We know from the Great Depression (for which I have not seen Taylor Rule analysis) that the US struggled through the 1930s, but doubled its GDP from 1941 to 1947, and did not fall back materially with the end of WWII (although there was a stiff post-war recession). We are now at a similar turning point, which would seem to either end in war or in a burst of renewed growth.

I would welcome your thoughts in a post.


I like the opening paragraphs. They describe the world as I see it. The state of the economy affects "social dynamics". Most people look at the world, complain about politics and the decline of society, and toss in a few complaints about the economy as an afterthought.

The economy is not the afterthought. The economy is the driver of the system. And now I lost almost everybody. 99% of six readers gone, anybody still here? No matter: I don't have to be right about this, but you have to think about it. Because if I'm right and you don't think about it, our problem will never be solved. Or you could say it this way: The problem will be solved by a dark age.

Or this way: "Civilization dies by suicide."

Anyhow, look at the Gavin Davies quote and Steven Kopits's evaluation of it. Good stuff. Based on the Taylor rule, the policy rate was too high until recently, they say. But recently the Taylor rate has gone up, so that the policy rate is relatively low and is therefore expansionary.

They say With Taylor Rule interest rates now above target, the economy may begin to operate well again, with productivity growth rebounding and GDP growing nearer (or above) its historical range. In other words, growth and productivity will be improving. Gavin Davies and Steven Kopits are predicting vigor.

Vigor. Sound familiar? See mine of March 3, 2016, April 7, 2016, August 7, 2016, and August 22, 2016.


Philip said...

The severe post-World War II recession mentioned by Steven Kopits was only technically a recession, meaning that there was a sharp drop in income but hardly any drop in consumption. This was mainly because of the savings piled up during the war which compensated for the fall in income (caused by demobilisation, shutting down of wartime industries etc).

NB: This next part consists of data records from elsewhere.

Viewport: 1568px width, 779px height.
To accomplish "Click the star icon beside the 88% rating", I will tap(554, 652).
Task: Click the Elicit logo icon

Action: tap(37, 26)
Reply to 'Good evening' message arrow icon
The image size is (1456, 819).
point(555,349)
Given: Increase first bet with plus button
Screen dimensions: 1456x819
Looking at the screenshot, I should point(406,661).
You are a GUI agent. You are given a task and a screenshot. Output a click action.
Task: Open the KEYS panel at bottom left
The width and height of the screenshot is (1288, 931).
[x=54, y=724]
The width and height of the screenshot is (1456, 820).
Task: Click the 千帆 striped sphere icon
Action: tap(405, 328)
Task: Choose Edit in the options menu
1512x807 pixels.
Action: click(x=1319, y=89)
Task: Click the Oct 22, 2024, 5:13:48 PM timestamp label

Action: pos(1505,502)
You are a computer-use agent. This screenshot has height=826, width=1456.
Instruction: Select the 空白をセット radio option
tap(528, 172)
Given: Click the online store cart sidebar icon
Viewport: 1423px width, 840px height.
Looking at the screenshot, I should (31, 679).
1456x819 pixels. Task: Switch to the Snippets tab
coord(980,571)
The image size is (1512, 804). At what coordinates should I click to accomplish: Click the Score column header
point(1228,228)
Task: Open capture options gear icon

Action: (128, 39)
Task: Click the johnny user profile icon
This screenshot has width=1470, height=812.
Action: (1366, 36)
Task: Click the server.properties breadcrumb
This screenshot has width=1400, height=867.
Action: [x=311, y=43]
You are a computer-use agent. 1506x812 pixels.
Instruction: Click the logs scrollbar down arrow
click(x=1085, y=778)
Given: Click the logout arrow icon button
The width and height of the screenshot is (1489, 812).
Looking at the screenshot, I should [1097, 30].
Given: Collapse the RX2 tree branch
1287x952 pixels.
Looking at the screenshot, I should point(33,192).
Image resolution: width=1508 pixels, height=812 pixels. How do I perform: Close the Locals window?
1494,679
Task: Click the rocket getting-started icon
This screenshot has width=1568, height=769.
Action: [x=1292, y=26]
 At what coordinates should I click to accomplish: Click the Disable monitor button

On the other hand, depressions or severe recessions following a big asset bubble burst are caused by people sharply cutting their consumption levels over many years to compensate for the drop in their accumulated savings (net worth) caused by the asset market crash.

Keynes was right in saying that recessions are caused by a fall in aggregate demand. But he was wrong in thinking they were set off by a fall in investment. They are caused by a drop in consumption (or worse, a fall in the rate of consumption as a proportion of income).

The Arthurian said...

Hey, Philip. When I took macro in the 1970s (my 3 and only credits in econ) they said investment was the most volatile of C+I+G+NX and iirc the one responsible for causing recessions. Never thought about that till now. I would want to agree with you, recessions are generally caused by a drop in consumption.

Odd, though. Consumption has been increasing as a portion of GDP since maybe 1970. You'd think our economy should be on the world's greatest economic boom by now.

Cutbacks in government growth? Cutbacks in investment? Smaller trade deficit?

Where's the aspirin

Philip said...

I've written a whole ebook on this called "Macroeconomics Redefined".

As I've also pointed out in an unpublished paper, in Y = C + I + G + NX, time does not enter into the equation at all. So if it was only C or I which fell, an increase in G should compensate quickly. And yet recoveries following asset market crashes tend to be very long-drawn-out.

The reason is that the loss in net worth (usually of the poorest part of the population) is very large. One estimate is that following the 2007-08 crash the median household lost 18 years of net worth. So a rough and ready rule of thumb would be that, all other things being equal, the median household would have to double its saving rate for 18 years to recoup its lost net worth. So far it's been only 10 years. And of course when consumption falls so does Y.